Enjoying craft beer while staying health conscious may seem a bit contradictory, but it’s definitely possible without nearly as much sacrificing as you may think. Many breweries host their own beer yoga or sponsor running or biking clubs, which makes getting active both fun and beneficial. And the effects of beer on our health aren’t as bad as you may think. So whether you capped your New Year’s Eve registering for a triathlon, or just want to have a better balance between your health and indulgences, there’s a strategy or activity that you can enjoy.
Try Out Beer Yoga
The beer yoga craze is real. No longer a ritual of hipsters on the west coast (rumor is it originated at Burning Man), the pairing of ales and oms is now on the event calendars of hundreds of breweries nationwide. I know what you’re thinking, and no, you don’t actually drink a pint while doing a downward dog. Beer yoga at most breweries consists of an hour-length beginner or “all levels” yoga class followed by drinking.

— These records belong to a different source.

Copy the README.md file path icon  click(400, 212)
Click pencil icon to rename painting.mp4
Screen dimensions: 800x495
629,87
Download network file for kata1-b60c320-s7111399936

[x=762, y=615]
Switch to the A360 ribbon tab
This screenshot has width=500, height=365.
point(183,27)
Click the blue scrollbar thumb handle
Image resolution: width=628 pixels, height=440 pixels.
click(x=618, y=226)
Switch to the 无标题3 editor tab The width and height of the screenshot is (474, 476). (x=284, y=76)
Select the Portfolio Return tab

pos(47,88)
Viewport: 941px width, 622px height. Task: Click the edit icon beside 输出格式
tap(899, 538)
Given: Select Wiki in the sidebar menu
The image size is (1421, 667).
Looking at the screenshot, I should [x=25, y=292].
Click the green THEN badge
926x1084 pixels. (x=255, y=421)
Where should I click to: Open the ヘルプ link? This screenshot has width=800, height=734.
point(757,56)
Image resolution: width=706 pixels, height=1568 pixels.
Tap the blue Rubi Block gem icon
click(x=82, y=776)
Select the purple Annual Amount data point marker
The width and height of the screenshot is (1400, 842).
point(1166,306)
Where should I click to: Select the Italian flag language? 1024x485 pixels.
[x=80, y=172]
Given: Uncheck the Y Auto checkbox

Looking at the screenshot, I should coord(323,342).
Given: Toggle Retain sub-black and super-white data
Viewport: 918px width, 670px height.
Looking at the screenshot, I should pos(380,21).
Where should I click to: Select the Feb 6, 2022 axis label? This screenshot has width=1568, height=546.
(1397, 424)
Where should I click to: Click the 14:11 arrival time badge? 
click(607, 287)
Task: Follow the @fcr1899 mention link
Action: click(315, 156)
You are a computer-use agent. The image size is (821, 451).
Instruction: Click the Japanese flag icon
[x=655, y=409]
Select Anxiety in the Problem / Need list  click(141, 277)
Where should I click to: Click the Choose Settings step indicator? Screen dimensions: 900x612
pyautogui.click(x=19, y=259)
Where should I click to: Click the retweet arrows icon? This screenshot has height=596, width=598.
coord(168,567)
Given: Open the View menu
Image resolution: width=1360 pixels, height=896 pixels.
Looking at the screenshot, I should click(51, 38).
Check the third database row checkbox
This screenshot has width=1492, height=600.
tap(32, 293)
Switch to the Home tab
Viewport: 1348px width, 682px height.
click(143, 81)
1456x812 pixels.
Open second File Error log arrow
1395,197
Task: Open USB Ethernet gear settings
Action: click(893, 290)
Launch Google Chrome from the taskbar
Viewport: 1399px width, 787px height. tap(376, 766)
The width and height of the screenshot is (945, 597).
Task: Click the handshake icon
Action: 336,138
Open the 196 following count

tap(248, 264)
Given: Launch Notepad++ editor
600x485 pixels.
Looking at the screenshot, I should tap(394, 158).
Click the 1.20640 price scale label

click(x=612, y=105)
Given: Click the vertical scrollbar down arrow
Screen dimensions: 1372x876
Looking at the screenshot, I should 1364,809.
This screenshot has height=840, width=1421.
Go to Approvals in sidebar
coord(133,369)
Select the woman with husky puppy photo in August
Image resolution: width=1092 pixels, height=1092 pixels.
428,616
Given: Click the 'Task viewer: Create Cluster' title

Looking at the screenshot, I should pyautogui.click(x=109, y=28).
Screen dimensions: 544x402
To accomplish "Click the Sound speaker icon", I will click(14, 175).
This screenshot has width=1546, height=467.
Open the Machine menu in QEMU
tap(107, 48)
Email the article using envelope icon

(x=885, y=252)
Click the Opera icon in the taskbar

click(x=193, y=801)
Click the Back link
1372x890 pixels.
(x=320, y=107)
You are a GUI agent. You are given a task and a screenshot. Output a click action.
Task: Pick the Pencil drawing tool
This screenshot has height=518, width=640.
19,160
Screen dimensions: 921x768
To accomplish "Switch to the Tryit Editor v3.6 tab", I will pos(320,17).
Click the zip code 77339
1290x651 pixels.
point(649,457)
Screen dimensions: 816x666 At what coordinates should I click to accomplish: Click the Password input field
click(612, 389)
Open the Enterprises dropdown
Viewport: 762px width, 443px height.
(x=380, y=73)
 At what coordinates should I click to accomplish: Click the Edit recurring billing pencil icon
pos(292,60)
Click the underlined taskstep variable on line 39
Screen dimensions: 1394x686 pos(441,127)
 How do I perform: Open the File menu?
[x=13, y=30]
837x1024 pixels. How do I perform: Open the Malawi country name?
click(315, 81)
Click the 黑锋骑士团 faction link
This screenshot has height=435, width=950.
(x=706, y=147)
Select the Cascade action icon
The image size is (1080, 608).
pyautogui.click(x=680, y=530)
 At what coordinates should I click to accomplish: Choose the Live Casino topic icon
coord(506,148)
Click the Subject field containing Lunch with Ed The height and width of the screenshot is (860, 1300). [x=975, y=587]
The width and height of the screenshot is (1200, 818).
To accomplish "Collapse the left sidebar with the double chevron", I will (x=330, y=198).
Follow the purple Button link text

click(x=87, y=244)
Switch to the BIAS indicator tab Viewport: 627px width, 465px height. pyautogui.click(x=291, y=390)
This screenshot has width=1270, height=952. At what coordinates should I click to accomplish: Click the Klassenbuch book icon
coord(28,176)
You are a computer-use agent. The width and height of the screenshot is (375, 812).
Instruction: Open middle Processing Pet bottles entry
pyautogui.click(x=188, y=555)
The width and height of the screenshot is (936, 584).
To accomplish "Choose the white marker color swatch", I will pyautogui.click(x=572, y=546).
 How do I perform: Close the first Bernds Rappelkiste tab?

You don’t need to be a devout yogi to participate, either. “It’s a great avenue to bring people in who might be hesitant to go to a more traditional studio,” says Michelle Adriano, a certified yoga instructor who leads a class at Chicago’s Revolution
Brewing taproom. “My style, even outside of beer yoga is to make it approachable for all levels with a lot of modifications and variations for moves.” Her goal with Revolution’s classes is to “open people up to yoga who maybe wouldn’t normally try it otherwise.”
Even with beer incorporated at the end, participants are sure to leave a class feeling a little more open, both physically and mentally. You don’t need to sub a glass of Kombucha for your IPA; the clarity and mindfulness that you experience post-yoga may help you approach your next drinking session with moderation in mind.
Drink With a Strategy
Being health conscious while drinking beer doesn’t mean you have to sacrifice taste for a “light beer”. What if I said drinking a high ABV, barrel-aged, vanilla-infused coffee stout might not be that bad for you? It’s all about your strategy when you cozy up at the bar.
“Do you want to drink 4-5 session or light beers? Or do you want to nurse one, heavy stout or porter?” asks Registered Dietitian, Andrea Giancoli. In terms of calories, the stout might be the better bet. A 12oz. “light beer” beer is approximately 100 calories, while some stouts can push upwards of 600 calories. In the world of craft beer, these numbers can vary dramatically. But Giancoli points out that darker beers typically have more fiber, are more viscous and, in turn, more satiating. “A big stout can actually help curb your intake because it’s so filling. It feels like a meal. Whereas I see people throw back 5-6 light beers. It’s kind of like a diet cookie. It just doesn’t work.”
Drink for Nutrition
Worried about carbs? Giancoli says don’t be. Beer has long been called liquid bread, but for the wrong reason. The average beer has way fewer carbs. “People are infatuated with carb content in beer, but it’s really not as significant as you’d think,” Giancoli says. The real similarity between bread and beer is in their health benefits. Beer is generally fat-free and, compared to wine, Giancoli says beer has more B vitamins (especially beers with a lot of malt). It also has significantly more water content than any other alcohol. “Beer is by far the most hydrating alcoholic beverage.” Which is good to know if you are thinking about getting active by joining a beer running or biking club.
Join a Running Club
The Copenhagen-based brewery Mikkeller has one of the most popular running clubs, with over 200 chapters globally. “We started the group in order to be able to maintain the lifestyle of drinking great beer and eating great food, and we found it was easier to do it and stay committed if we did it in a group,” says Søren Runge, manager of Mikkeller’s running club. Most chapters meet a few Saturdays per month with a trip to a local bar, pub or brewery after. Each chapter has its own Facebook page, but you can also check Mikkeller’s website for a chapter near you.
And you don’t have to be a member or even a regular runner. Runge says to “just show up and test it out. See if you like it. We have distances and paces for people of all fitness levels, whether you’ve never run before or whether you run marathons.”